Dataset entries
◆ ◆ ◆
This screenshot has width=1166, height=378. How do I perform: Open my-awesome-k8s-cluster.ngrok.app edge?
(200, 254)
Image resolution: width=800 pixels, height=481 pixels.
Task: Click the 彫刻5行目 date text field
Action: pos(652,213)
◆ ◆ ◆
[What is required] Retype all of the data exactly. Leave nothing out.

[Written reply]
This screenshot has width=1166, height=378. How do I perform: Open my-awesome-k8s-cluster.ngrok.app edge?
(200, 254)
Image resolution: width=800 pixels, height=481 pixels.
Task: Click the 彫刻5行目 date text field
Action: pos(652,213)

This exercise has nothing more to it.